Rescale the lines starting with the one containing "Select 无权限 for" and going on through the end of the records. Write them out again, requests included, and multiply each coordinate in the answers by 0.45, rounding to a whole number with halves rounded up.

>> Start Dataset excerpts

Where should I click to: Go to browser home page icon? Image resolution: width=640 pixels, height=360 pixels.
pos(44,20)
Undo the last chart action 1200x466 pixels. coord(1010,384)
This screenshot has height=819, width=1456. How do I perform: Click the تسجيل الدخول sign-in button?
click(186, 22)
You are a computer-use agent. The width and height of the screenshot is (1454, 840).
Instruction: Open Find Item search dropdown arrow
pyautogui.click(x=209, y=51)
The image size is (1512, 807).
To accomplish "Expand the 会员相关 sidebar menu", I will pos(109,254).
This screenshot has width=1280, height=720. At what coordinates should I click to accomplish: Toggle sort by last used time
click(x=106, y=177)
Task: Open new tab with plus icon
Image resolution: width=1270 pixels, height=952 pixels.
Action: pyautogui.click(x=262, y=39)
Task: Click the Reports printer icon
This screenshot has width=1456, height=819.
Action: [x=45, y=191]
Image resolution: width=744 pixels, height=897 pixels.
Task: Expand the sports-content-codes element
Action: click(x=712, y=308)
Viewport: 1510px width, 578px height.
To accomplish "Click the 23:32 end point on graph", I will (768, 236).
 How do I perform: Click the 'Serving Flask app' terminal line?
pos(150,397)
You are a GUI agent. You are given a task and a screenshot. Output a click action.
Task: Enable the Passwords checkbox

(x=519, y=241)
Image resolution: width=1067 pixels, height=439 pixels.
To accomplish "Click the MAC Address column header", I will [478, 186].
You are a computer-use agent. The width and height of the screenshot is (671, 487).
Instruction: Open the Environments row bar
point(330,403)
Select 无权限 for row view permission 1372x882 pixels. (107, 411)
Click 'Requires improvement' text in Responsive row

>> End Dataset excerpts

Solution to this exercise:
Select 无权限 for row view permission 1372x882 pixels. (48, 185)
Click 'Requires improvement' text in Responsive row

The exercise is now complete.